== What you need to do ==
Copy out the items below word for word, beginning at the very start and continuing through the line that contains "pyautogui.click(x=1046, y=481)", with that line included.

Rows of pointing data
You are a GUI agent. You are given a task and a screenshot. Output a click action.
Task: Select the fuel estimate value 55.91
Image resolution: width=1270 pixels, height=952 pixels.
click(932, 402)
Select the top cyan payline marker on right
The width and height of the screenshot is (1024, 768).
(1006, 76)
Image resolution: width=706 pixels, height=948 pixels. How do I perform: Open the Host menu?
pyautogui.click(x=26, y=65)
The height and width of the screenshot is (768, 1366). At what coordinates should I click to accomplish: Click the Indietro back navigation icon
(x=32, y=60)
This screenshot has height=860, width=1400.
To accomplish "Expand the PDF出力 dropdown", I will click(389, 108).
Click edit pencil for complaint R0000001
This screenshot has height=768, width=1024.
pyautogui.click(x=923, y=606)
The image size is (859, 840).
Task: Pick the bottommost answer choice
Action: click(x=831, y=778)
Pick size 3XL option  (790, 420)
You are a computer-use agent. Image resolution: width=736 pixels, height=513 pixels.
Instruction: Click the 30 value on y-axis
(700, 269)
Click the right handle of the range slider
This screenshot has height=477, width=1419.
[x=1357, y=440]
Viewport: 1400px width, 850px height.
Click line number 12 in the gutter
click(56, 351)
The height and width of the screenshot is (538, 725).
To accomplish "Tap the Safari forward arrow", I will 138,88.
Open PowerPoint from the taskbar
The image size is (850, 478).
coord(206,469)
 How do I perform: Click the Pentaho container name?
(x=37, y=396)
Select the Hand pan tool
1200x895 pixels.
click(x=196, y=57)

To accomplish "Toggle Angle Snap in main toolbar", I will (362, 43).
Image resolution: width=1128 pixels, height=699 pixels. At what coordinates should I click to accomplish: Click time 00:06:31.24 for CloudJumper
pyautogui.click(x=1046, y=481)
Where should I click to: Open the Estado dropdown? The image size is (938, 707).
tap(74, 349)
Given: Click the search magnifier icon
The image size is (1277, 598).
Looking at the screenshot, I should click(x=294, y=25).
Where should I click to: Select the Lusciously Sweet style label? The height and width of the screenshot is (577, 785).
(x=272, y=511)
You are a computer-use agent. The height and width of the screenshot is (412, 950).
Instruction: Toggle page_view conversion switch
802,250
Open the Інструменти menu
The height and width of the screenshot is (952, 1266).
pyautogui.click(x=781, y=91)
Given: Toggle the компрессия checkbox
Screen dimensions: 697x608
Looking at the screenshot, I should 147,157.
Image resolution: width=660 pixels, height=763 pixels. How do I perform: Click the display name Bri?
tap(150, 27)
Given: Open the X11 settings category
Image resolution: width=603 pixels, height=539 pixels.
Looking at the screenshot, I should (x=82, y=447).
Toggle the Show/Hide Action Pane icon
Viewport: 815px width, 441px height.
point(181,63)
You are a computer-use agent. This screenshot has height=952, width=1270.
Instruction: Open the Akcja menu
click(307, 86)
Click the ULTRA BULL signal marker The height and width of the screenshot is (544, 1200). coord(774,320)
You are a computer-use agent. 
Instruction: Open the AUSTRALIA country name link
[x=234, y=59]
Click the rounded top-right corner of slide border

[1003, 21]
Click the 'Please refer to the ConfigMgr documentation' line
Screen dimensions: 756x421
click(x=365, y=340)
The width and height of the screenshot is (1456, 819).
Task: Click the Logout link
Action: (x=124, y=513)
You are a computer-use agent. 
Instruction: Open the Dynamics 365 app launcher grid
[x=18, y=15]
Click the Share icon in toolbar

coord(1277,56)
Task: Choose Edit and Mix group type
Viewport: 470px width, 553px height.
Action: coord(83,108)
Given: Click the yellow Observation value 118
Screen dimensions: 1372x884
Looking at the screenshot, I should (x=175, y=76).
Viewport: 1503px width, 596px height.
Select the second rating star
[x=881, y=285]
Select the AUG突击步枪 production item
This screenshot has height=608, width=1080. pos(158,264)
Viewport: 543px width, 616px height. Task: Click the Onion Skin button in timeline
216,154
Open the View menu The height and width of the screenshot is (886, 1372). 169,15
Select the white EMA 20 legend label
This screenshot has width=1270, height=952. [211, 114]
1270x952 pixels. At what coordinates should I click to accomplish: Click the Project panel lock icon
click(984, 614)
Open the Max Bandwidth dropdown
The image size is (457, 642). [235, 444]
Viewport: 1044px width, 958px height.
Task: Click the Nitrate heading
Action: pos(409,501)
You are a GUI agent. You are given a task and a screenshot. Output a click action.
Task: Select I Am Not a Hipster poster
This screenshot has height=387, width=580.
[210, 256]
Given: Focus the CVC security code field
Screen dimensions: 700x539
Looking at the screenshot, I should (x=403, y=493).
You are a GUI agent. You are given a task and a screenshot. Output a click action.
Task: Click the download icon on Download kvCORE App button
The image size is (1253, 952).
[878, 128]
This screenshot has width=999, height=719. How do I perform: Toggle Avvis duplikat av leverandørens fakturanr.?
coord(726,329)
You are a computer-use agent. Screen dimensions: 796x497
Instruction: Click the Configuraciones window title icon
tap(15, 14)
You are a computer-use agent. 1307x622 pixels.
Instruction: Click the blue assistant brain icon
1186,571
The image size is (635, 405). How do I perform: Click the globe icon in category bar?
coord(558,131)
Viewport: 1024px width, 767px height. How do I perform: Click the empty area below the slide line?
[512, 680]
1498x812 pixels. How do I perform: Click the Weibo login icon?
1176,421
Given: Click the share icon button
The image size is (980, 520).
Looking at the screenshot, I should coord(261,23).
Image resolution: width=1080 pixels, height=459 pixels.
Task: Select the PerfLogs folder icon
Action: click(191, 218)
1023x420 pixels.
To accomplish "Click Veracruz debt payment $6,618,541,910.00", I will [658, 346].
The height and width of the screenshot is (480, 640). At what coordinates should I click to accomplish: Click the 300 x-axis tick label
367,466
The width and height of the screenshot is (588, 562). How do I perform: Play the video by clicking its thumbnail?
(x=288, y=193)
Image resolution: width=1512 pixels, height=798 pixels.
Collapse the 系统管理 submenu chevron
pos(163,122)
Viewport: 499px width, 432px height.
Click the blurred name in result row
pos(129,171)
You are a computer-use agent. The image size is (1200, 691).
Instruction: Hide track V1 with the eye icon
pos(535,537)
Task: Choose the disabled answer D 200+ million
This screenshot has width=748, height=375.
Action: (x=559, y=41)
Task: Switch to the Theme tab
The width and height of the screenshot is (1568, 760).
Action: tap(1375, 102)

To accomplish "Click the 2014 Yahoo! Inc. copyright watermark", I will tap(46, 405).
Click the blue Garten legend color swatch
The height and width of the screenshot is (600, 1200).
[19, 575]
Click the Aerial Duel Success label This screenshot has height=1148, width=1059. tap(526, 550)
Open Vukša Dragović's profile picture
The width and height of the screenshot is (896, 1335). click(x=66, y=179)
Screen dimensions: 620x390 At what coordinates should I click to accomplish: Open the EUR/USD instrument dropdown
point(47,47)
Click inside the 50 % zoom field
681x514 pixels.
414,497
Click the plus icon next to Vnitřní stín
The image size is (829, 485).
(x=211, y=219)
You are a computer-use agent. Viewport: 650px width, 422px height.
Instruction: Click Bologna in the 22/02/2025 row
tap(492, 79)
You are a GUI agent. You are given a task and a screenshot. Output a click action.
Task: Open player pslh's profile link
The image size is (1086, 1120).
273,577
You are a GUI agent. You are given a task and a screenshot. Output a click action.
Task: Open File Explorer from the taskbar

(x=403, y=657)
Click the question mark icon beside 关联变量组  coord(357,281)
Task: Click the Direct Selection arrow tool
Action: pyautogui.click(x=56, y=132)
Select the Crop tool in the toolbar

== Written solution ==
You are a GUI agent. You are given a task and a screenshot. Output a click action.
Task: Select the fuel estimate value 55.91
Image resolution: width=1270 pixels, height=952 pixels.
click(932, 402)
Select the top cyan payline marker on right
The width and height of the screenshot is (1024, 768).
(1006, 76)
Image resolution: width=706 pixels, height=948 pixels. How do I perform: Open the Host menu?
pyautogui.click(x=26, y=65)
The height and width of the screenshot is (768, 1366). At what coordinates should I click to accomplish: Click the Indietro back navigation icon
(x=32, y=60)
This screenshot has height=860, width=1400.
To accomplish "Expand the PDF出力 dropdown", I will click(389, 108).
Click edit pencil for complaint R0000001
This screenshot has height=768, width=1024.
pyautogui.click(x=923, y=606)
The image size is (859, 840).
Task: Pick the bottommost answer choice
Action: click(x=831, y=778)
Pick size 3XL option  (790, 420)
You are a computer-use agent. Image resolution: width=736 pixels, height=513 pixels.
Instruction: Click the 30 value on y-axis
(700, 269)
Click the right handle of the range slider
This screenshot has height=477, width=1419.
[x=1357, y=440]
Viewport: 1400px width, 850px height.
Click line number 12 in the gutter
click(56, 351)
The height and width of the screenshot is (538, 725).
To accomplish "Tap the Safari forward arrow", I will 138,88.
Open PowerPoint from the taskbar
The image size is (850, 478).
coord(206,469)
 How do I perform: Click the Pentaho container name?
(x=37, y=396)
Select the Hand pan tool
1200x895 pixels.
click(x=196, y=57)

To accomplish "Toggle Angle Snap in main toolbar", I will (362, 43).
Image resolution: width=1128 pixels, height=699 pixels. At what coordinates should I click to accomplish: Click time 00:06:31.24 for CloudJumper
pyautogui.click(x=1046, y=481)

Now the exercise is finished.